САМАЯ РАННЯЯ ПОДПИСЬ ВАШИНГТОНА
Третьим вирджинцем, который был связан с ним почти так же тесно, был Эдмунд Рэндольф. У него была дружба с его отцом, пока тот не стал лоялистом и не уехал в Англию, когда, по убеждению Вашингтона, он написал «поддельные письма», которые доставили Вашингтону так много хлопот. Однако ради старой дружбы он дал сыну должность в своем штабе, и с того времени он был его другом и корреспондентом. В первой администрации он был назначен генеральным прокурором, а когда Джефферсон ушел в отставку, он стал государственным секретарем. На этой должности его обвинили в политической нечестности. Вашингтон дал ему шанс объясниться, но вместо этого он ушел в отставку и опубликовал то, что назвал «оправданием», в котором обвинил президента в «предвзятости», «сокрытии» и «отсутствии великодушия». Продолжая, он сказал: «никогда… я не мог бы поверить, что, обращаясь к вам… я буду использовать какой-либо иной язык, кроме языка друга. С раннего периода жизни меня учили уважать вас — по мере взросления я привык почитать вас: — вы укрепили мои предубеждения знаками внимания». И в другом месте он признал слабость своей атаки, сказав: «все же, однако, те самые возражения, та самая репутация, которую вы приобрели, заставят спросить, почему вас должны подозревать в том, что вы действуете по отношению ко мне иначе, чем обдуманно, справедливо и даже по-доброму?»

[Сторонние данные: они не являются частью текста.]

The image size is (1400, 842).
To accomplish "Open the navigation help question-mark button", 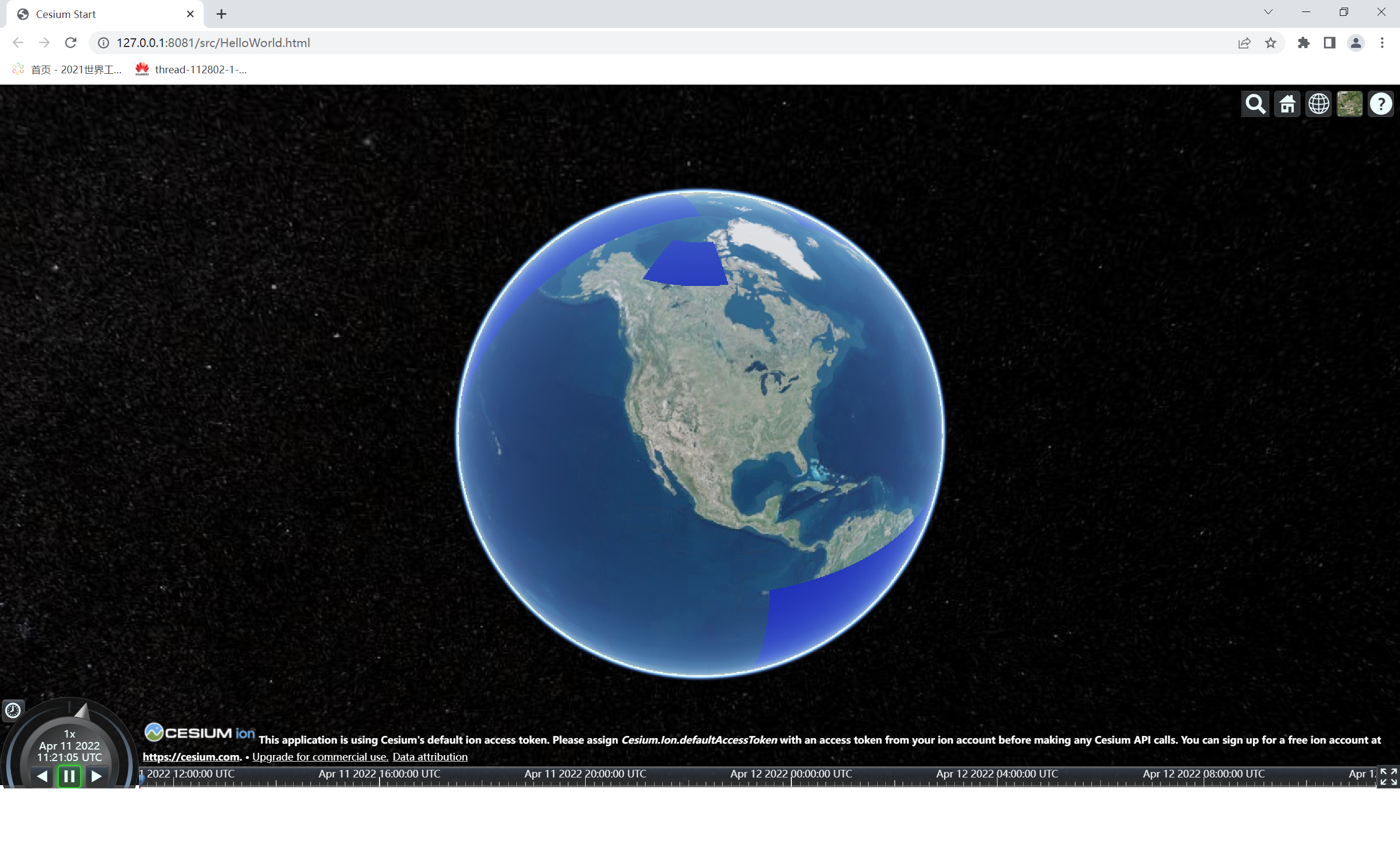I will 1381,104.
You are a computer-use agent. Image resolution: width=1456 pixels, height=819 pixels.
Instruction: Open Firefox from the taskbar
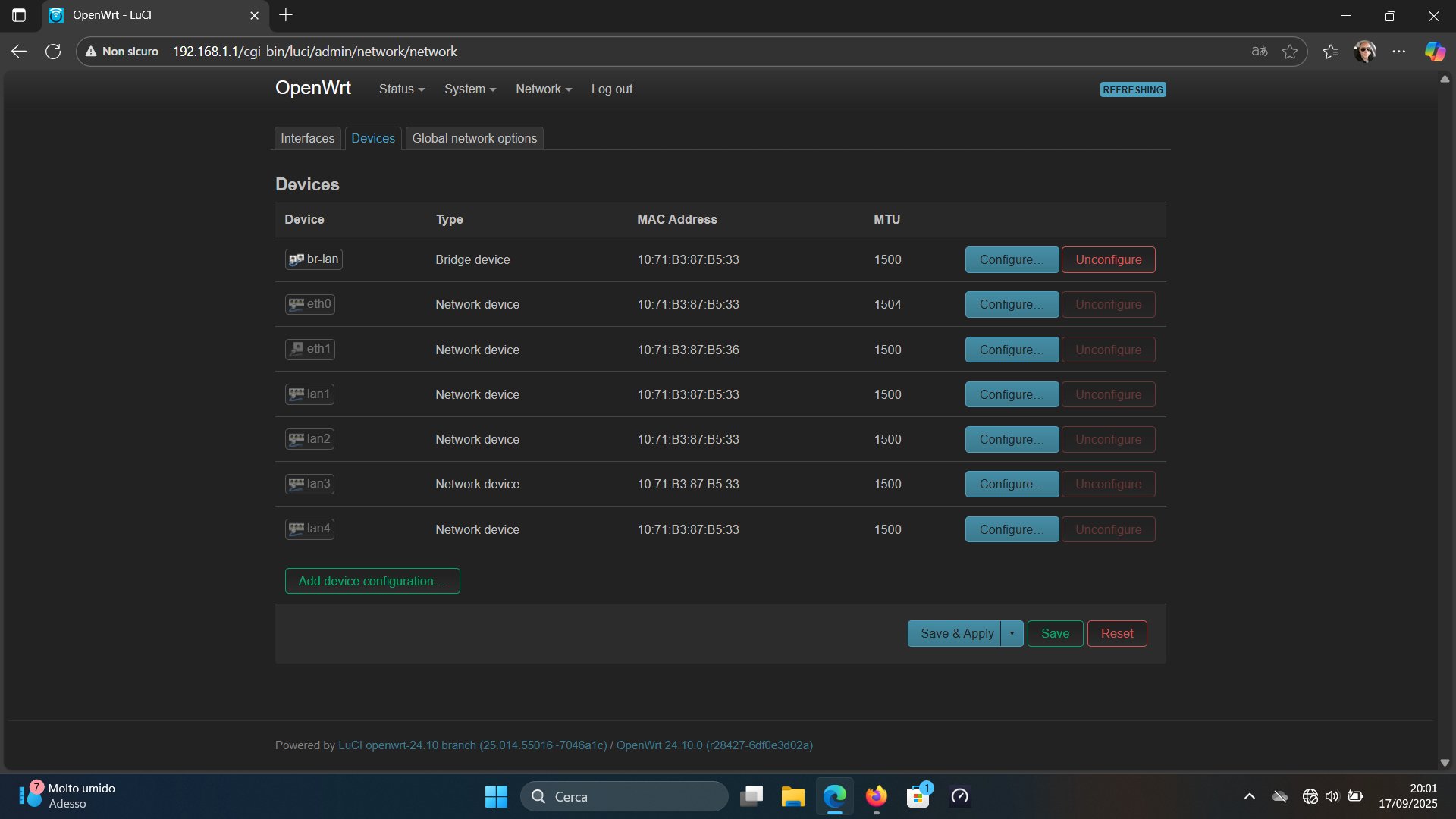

При подготовке этой брошюры Рэндольф написал президенту письмо, которое, как утверждал последний, было «полно намеков», а одно утверждение в брошюре он осудил как «столь же наглое и дерзкое, сколь и ложное». И его раздражение от такого обращения со стороны того, кому он всегда покровительствовал, привело к инциденту, описанному Джеймсом Россом, за завтраком у президента, когда «через некоторое время вошел военный министр и сказал Вашингтону: "Вы видели брошюру мистера Рэндольфа?" "Видел, — сказал Вашингтон, — и, клянусь вечным Богом, он самый проклятый лжец на лице земли!" — и, говоря это, он с силой опустил кулак на стол, с такой яростью, что чашки и тарелки подпрыгнули на своих местах». К счастью, атака оказалась неэффективной; действительно, Гамильтон писал: «Я считаю, что это равносильно признанию вины; и я убежден, что это будет всеобщим мнением. Его попытки против вас рассматриваются всеми, кого я видел, как низкие. Они, безусловно, не достигнут своей цели и принесут пользу, а не вред общественному делу и вам самим. Мне кажется, что вы не можете и не должны обращать внимание на эту публикацию. Она содержит свое собственное противоядие».